World Leaders Discuss Nuclear Terror Deterrents at Miami Conference

Officials from around the globe will congregate in Miami for an intensive five-day conference where they will participate in mock terrorist attacks and devise ways to track nuclear substances, safe-guard nuclear facilities, and combat trafficking of nuclear materials.

Officials from around the globe will congregate in Miami for an intensive five-day conference where they will participate in mock terrorist attacks and devise ways to track nuclear substances, safe-guard nuclear facilities, and combat trafficking of nuclear materials.

Participants in the Global Initiative to Combat Nuclear Terrorism Law Enforcement Conference include leaders from the U.S., Russia, China, Britain, France, Germany, Japan, and Canada, according to the Associated Press.

"The goal is to develop a liaison for future joint training initiatives," says Dr. Vahid Majidi, assistant director of the FBI's Weapons of Mass Destruction Directorate. "We are putting everyone around the same table for the first time and we have to speak a common language."

Majidi adds that the meetings will focus on investigation of terrorist attacks pertaining to nuclear and radioactive materials while analyzing how law enforcement can work conjointly with technical experts to combat the aforementioned threats.

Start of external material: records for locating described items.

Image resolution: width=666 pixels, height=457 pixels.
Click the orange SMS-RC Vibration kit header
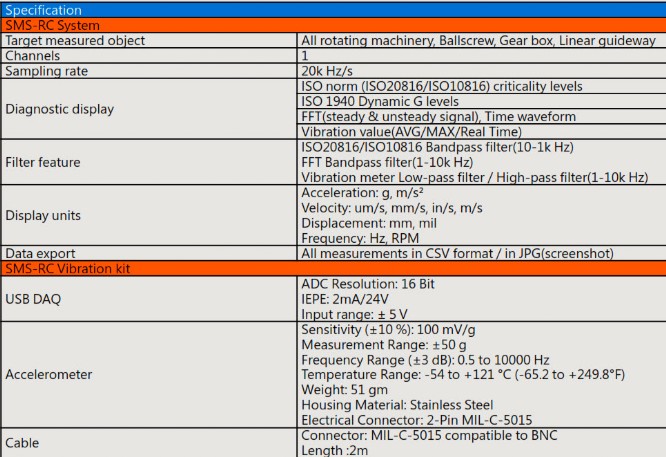(333, 269)
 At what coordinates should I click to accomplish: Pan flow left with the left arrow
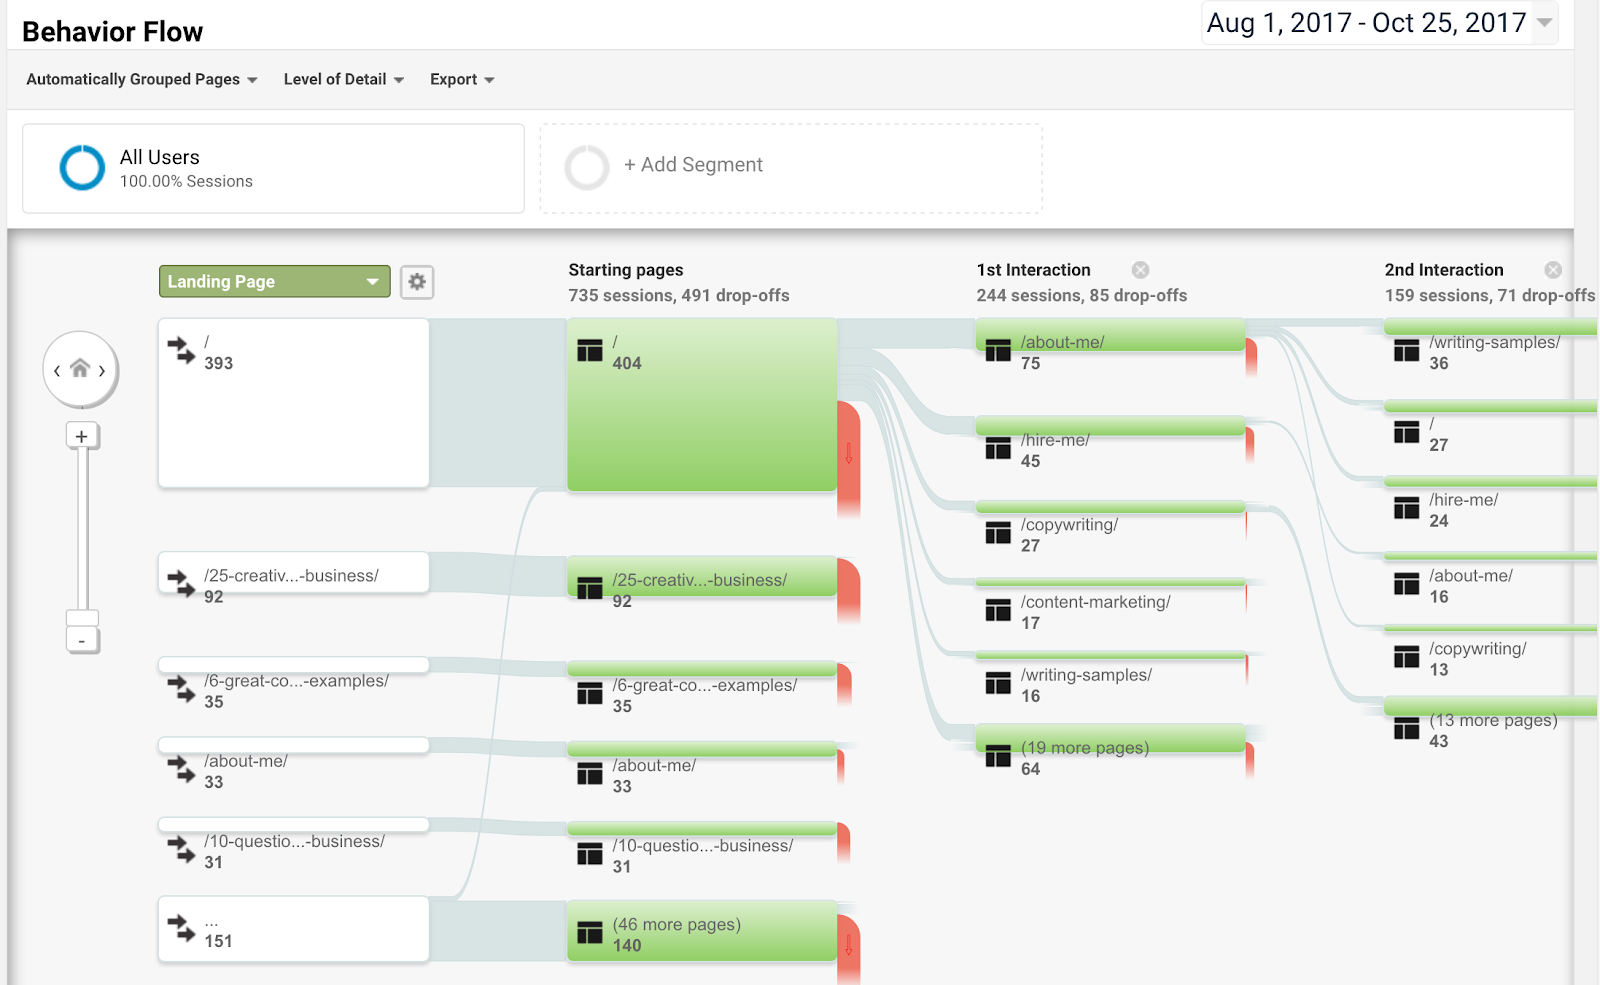(57, 371)
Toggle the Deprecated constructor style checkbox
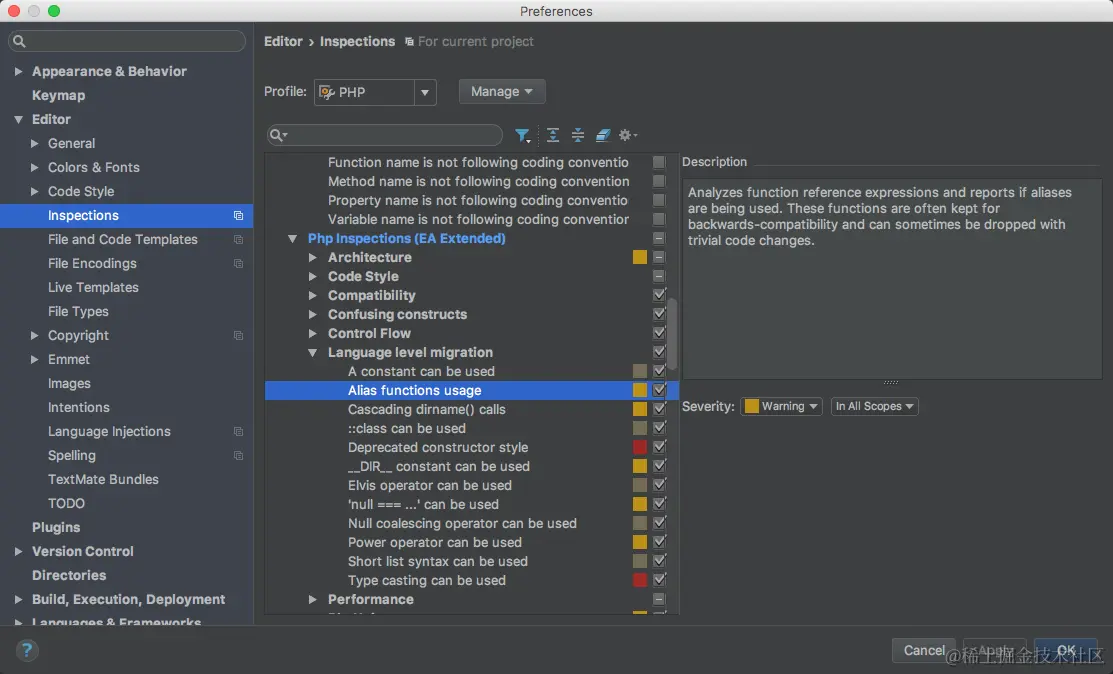The width and height of the screenshot is (1113, 674). (659, 447)
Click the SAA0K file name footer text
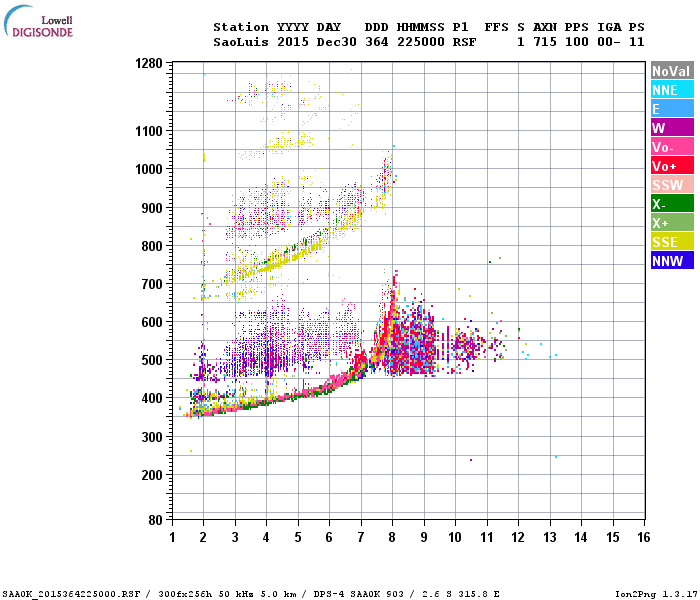The height and width of the screenshot is (600, 700). (71, 594)
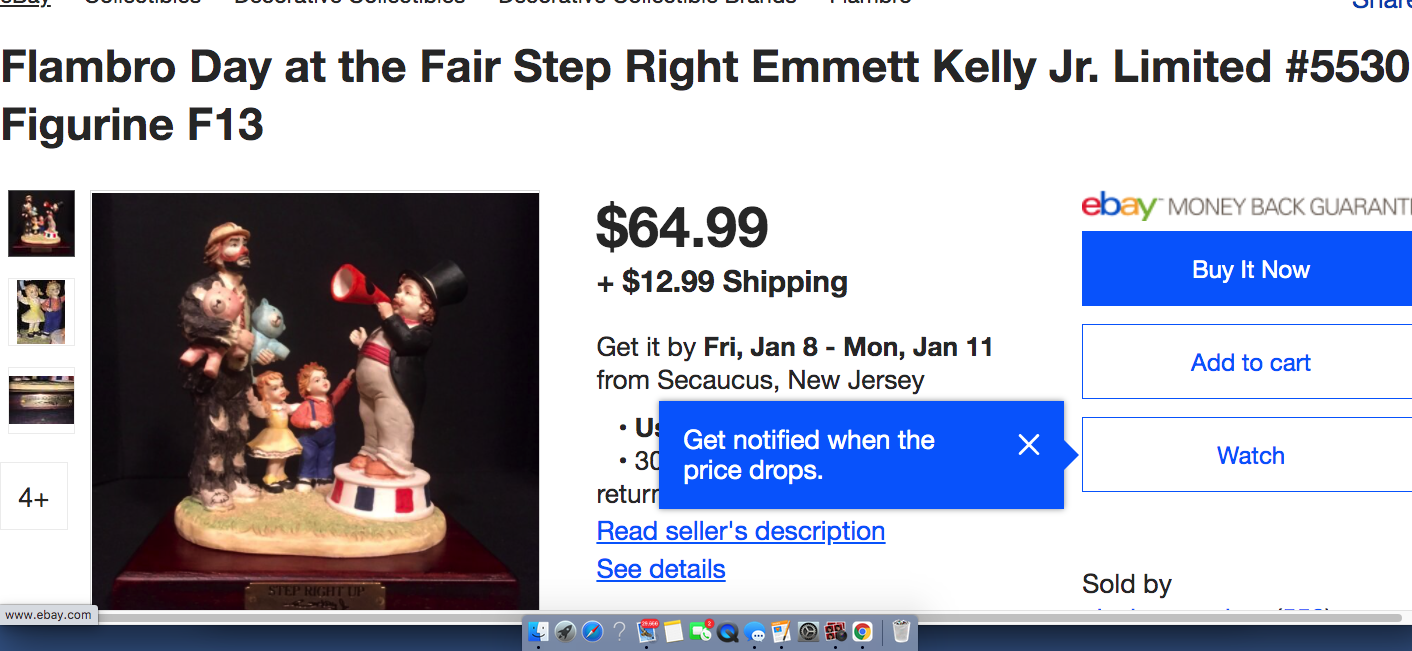1412x651 pixels.
Task: Open System Preferences gear icon
Action: (x=808, y=632)

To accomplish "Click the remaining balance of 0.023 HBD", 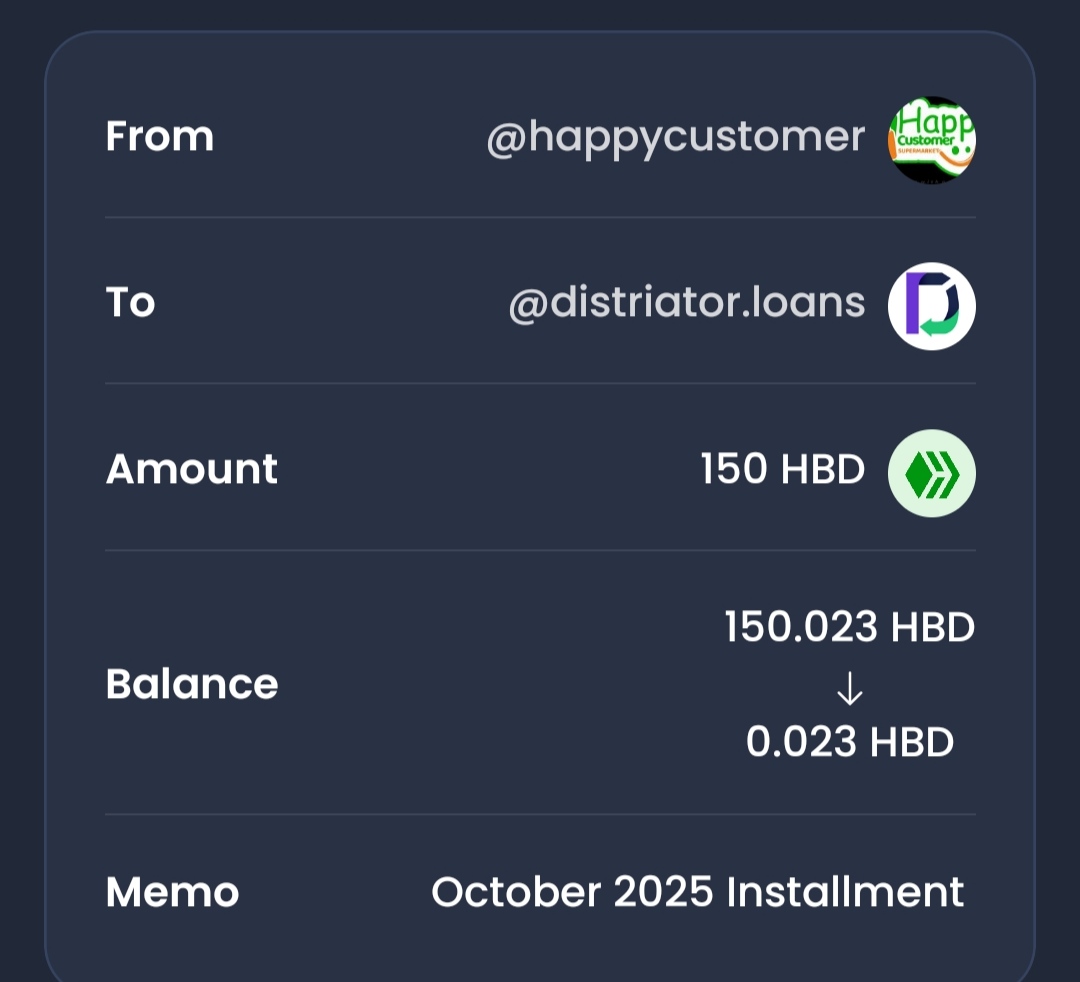I will click(850, 742).
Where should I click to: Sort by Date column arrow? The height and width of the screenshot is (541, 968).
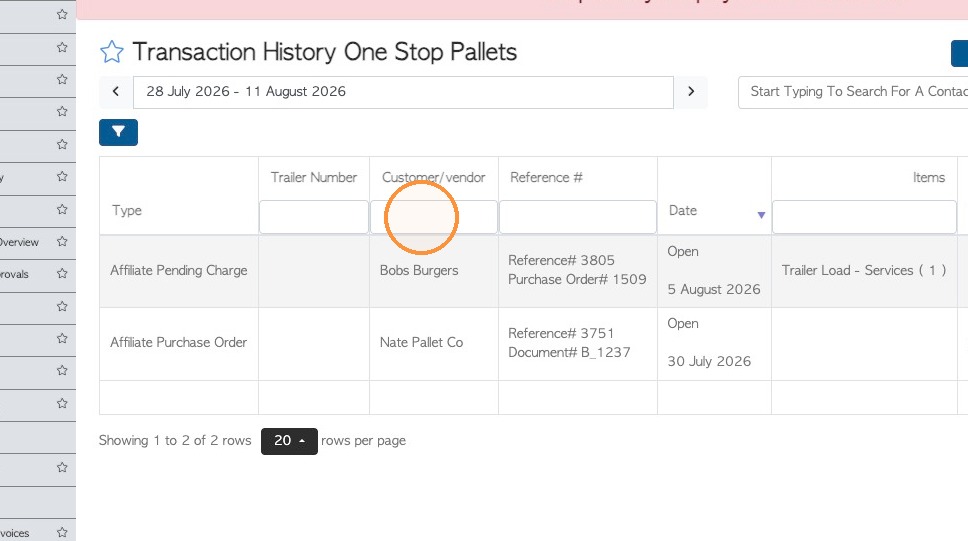(x=761, y=215)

Brian Finlay, a senior associate at the Washington-based Henry L. Stimson Center, calls the initiative a positive step but asserts that it will have limited power against nuclear weapon proliferation because officials from the countries posing the greatest concerns with regard to nuclear proliferation and sales—Pakistan, Iran, and North Korea—will not be in attendance.

"It certainly misses some of the big threats that are out there," says Finlay. "Is it really building capacity to fight proliferation? That's a leap."

Majidi counters that the agenda of the conference is about opening a dialog among countries with a common goal. "It's really designed to truly bring the players together to establish ground rules that allow us on a long-term basis to combat nuclear terrorism," says Majidi.